Guyana has accepted the decision announced and has called on the nation to support the process.
“The Government of Guyana accepts the decision of the Secretary-General. We stand committed to using our best endeavours to fulfil its highest expectations,” government asserted in a statement it issued shortly after Ban’s decision was made public.
Further, it added, “Guyana will do everything in its power to ensure that his expectations, and those of his successor to whom the mandate of implementation now falls – as well as our expectations are fulfilled. The Government calls upon all Guyanese to support the process that now lies ahead in the confidence that it will lead to a just and binding resolution of the discords that have plagued our development for so long. It is a fitting advance in this fiftieth year of our independence.”
The statement from the office of the spokesperson for the Secretary-General stated that Ban worked fervently over the year to find a way forward that would be most conducive to finding a solution. It noted that he held a trilateral meeting with the two presidents in the margins of the 70th General Assembly. High level missions were also dispatched to both countries and they held meetings with officials of both states.

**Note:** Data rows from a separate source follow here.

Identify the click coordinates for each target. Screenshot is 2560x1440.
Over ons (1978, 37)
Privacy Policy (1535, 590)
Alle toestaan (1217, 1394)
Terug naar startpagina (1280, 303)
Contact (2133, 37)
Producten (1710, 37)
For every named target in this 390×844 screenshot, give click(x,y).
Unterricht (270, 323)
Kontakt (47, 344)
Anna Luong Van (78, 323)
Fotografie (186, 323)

Last month saw the Secretary-General conducting an extensive stocktaking of the Good Offices Process, the statement said. “On the basis of that stocktaking, the Secretary-General has reached the conclusion that the Good Offices Process will continue for one final year, with a new PRSG (Personal Representative of the SG) with a strengthened mandate of mediation, who will be appointed by the Secretary-General-designate shortly after he takes office,” the statement read.
“If, by the end of 2017, the Secretary-General concludes that significant progress has not been made toward arriving at a full agreement for the solution of the controversy, he will choose the International Court of Justice as the next means of settlement, unless both parties jointly request that he refrain from doing so,” it added.

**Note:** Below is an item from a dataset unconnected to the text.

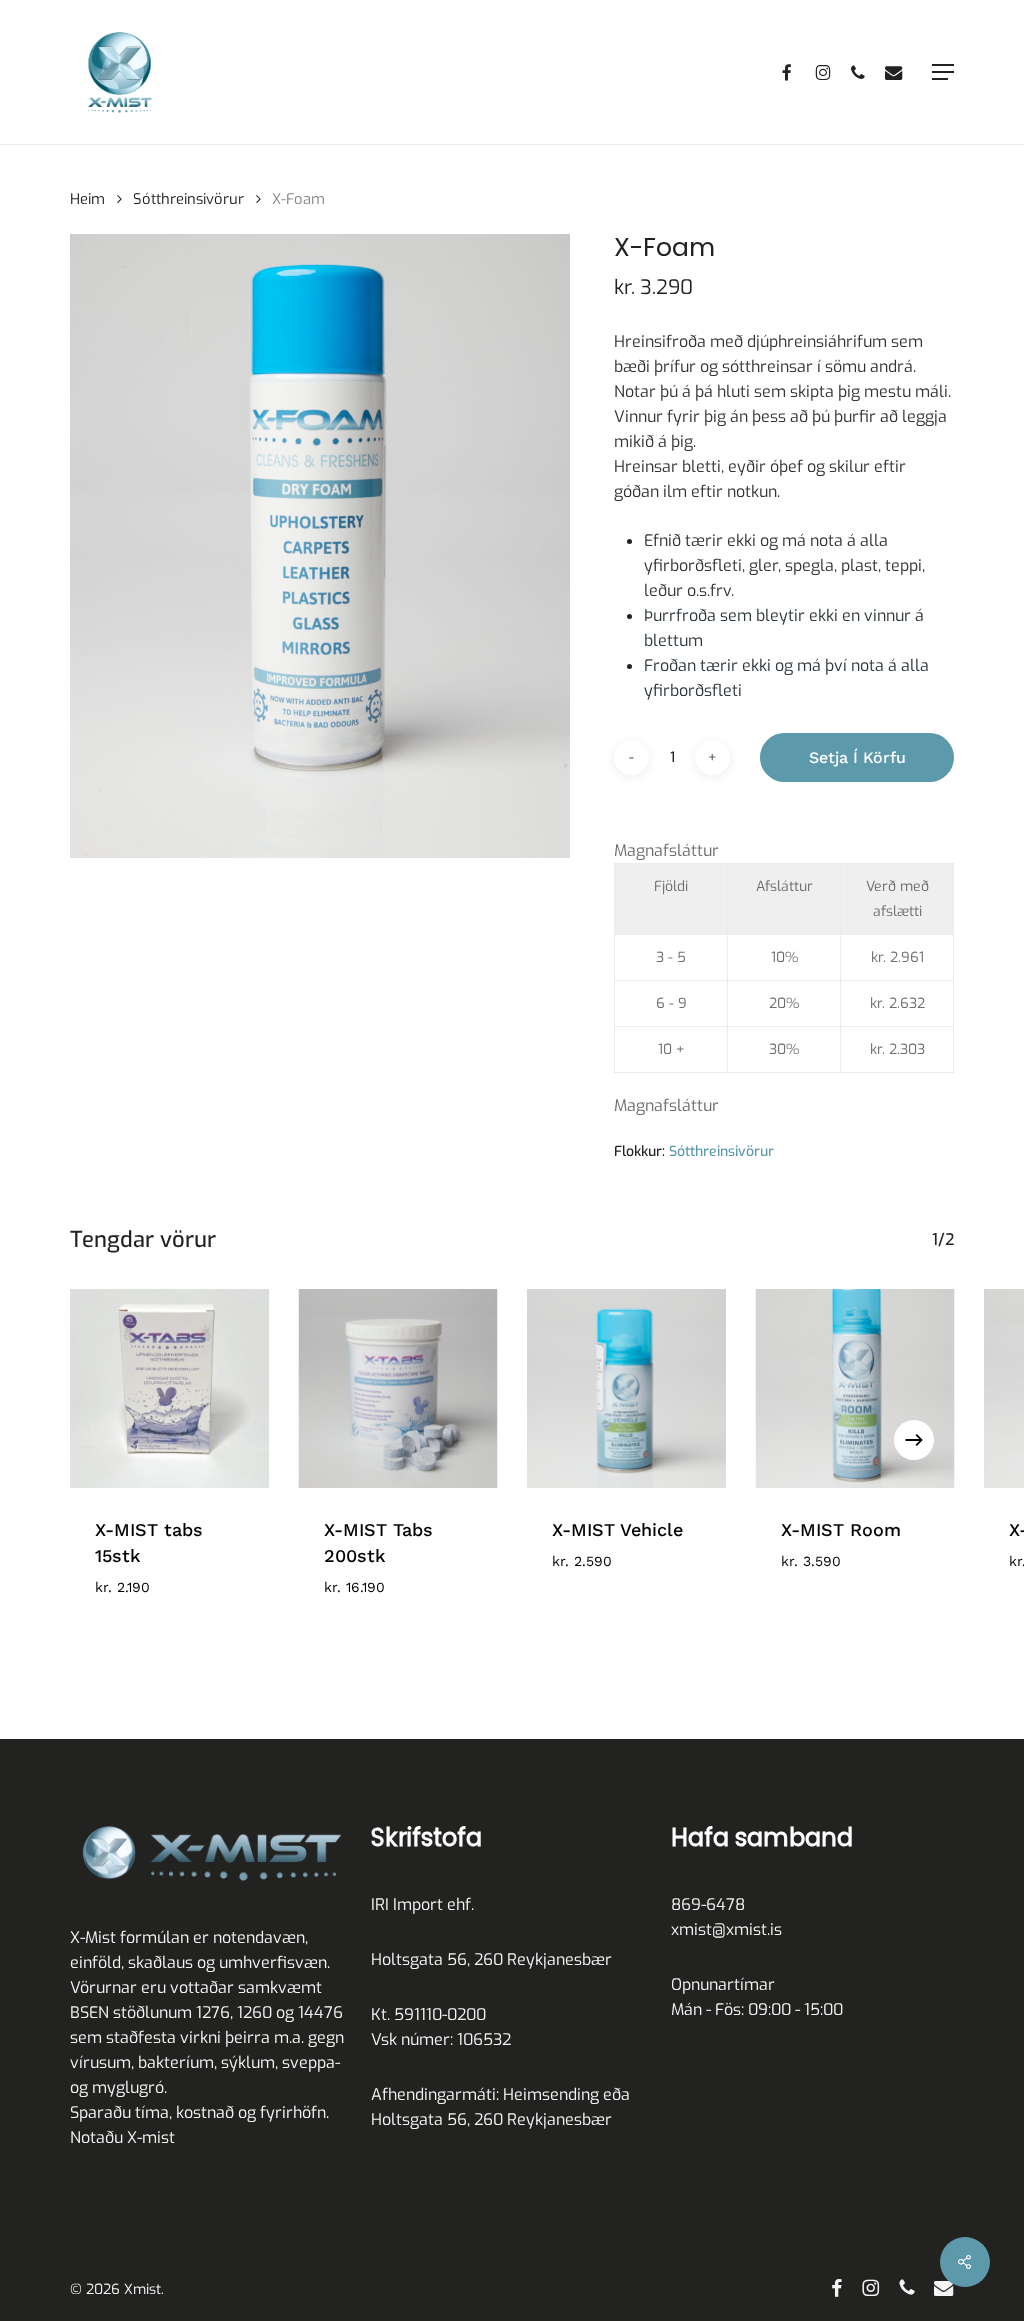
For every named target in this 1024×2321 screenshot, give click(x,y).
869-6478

The Secretary-General has discussed his decision with incoming Secretary-General António Manuel de Oliveira Guterres, and he expressed his concurrence with it, according to the statement.

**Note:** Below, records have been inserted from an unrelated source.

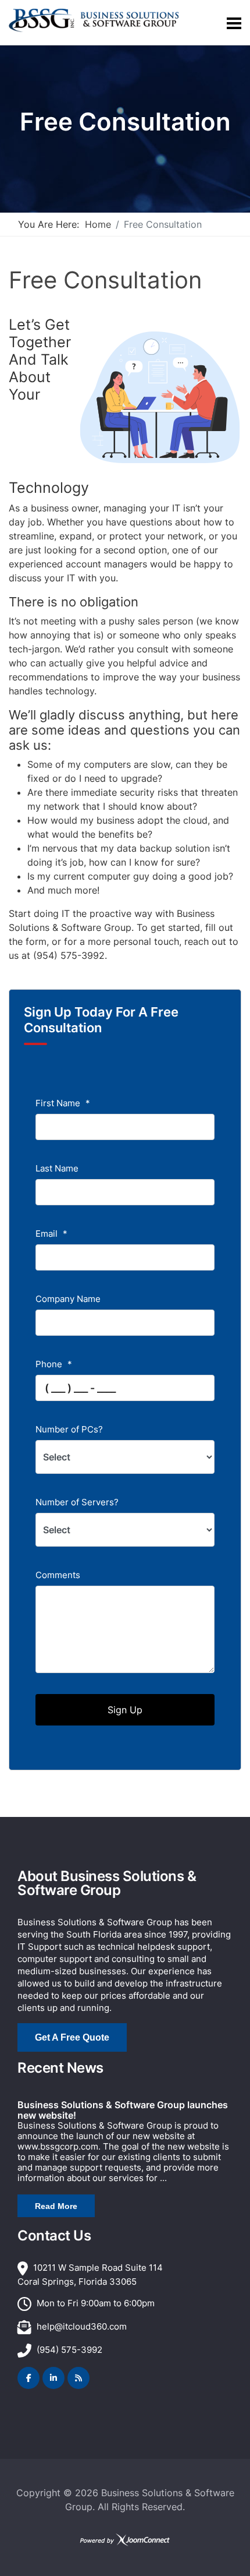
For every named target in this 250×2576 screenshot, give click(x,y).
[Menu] (234, 23)
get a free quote (72, 2037)
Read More (56, 2206)
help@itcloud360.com (82, 2326)
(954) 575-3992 (69, 2349)
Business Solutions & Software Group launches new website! (122, 2110)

Meanwhile the Alliance for Change (AFC) said last evening that it welcomed Ban’s decision and congratulated him for being “forthright in his choice of options to continue with the mediation process for another year.”
The party urged all political parties along with labour, business and other social partners to show support for this process as a prelude to protecting the integrity of Guyana’s sovereignty.
AFC also expressed appreciation to Granger, Vice President and Minister of Foreign Affairs Carl Greenidge and the entire Guyana team that lobbied the Guyana case, especially over the last 18 months since the assumption to office of the APNU+AFC Coalition Government.
Relations between Georgetown and Caracas have deteriorated since the embattled Venezuelan President issued the decree laying claim to most of Guyana’s Atlantic waters.
The Venezuelan decree had followed closely on the heels of an announcement by US Company Exxon Mobil of a significant oil find in Guyana’s waters off the Demerara coast. The Venezuelan decree laid claim to this area.